Es curioso cómo funciona la mente, igual que el cielo. No el
cielo como ente religioso, sino como fenómeno atmosférico. Unos días está todo
despejado, tranquilo, en silencio. Otros días aparecen nubes que nos joden el
sol. Pero algunos días esas nubes se cargan de más y aparece la tormenta. La
ansiedad busca cualquier momento de debilidad para intentar aparecer. Es muy
lista, se las sabe todas, a veces parece que te conoce mejor que tú mismx.

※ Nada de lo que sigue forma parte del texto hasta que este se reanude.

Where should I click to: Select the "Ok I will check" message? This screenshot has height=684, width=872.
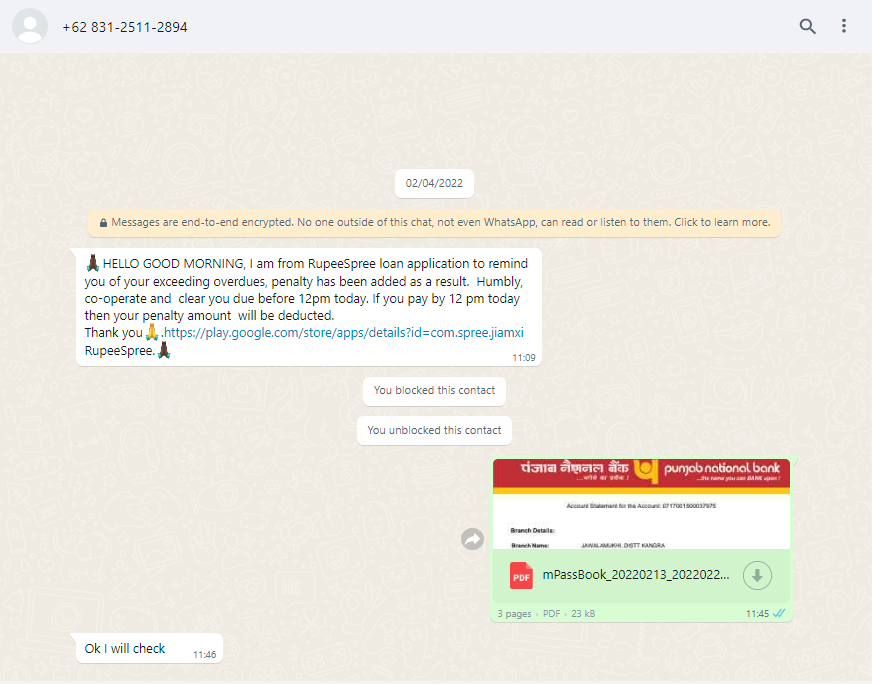[125, 649]
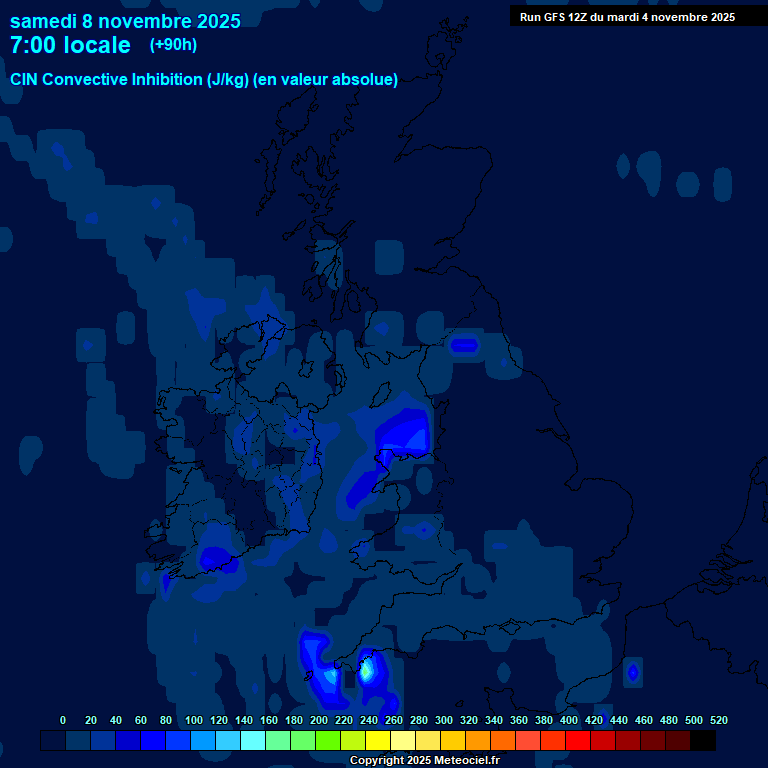Click the small blue oval patch over northern England
The height and width of the screenshot is (768, 768).
464,345
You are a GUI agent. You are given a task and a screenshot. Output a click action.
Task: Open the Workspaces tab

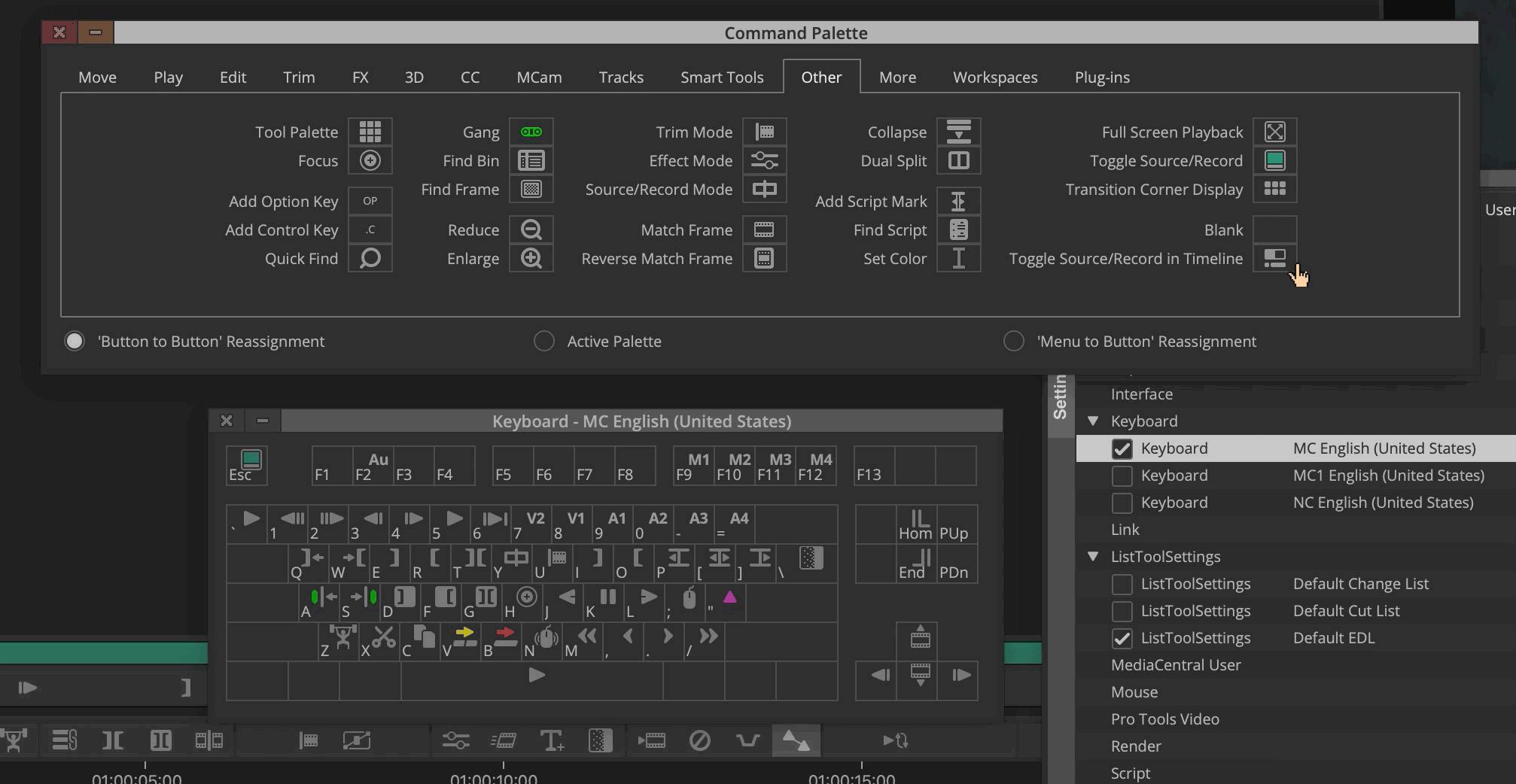pos(994,77)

Utiliza viejas sensaciones, que anteriormente hubieses ignorado, pero una vez
el tsunami de la ansiedad pasa por tu cuerpo es difícil que no vuelvan a saltar
las alarmas. Un antiguo sentimiento de soledad puede llegar a recordar momentos
de tremenda ansiedad, provocando una espiral de sensaciones y pensamientos del
tipo "¿y si vuelvo a sentirme así?". Da miedo, pero es necesario
pasar por ahí. Repetir esos momentos con la misma (o casi) intensidad que
antaño es muy doloroso, pero es lo que hace que nuestra mente comprenda que lo
el eco de lo que una vez sentimos no es realmente lo que notamos ahora.
Y así, sin más, los truenos de la ansiedad caen de nuevo.
Asustan, molestan, incomodan. Pero es el camino que me ha tocado vivir, el de
seguir luchando contra esas sensaciones y esos pensamientos hasta que cada vez
sean más suaves, hasta que ya no asusten.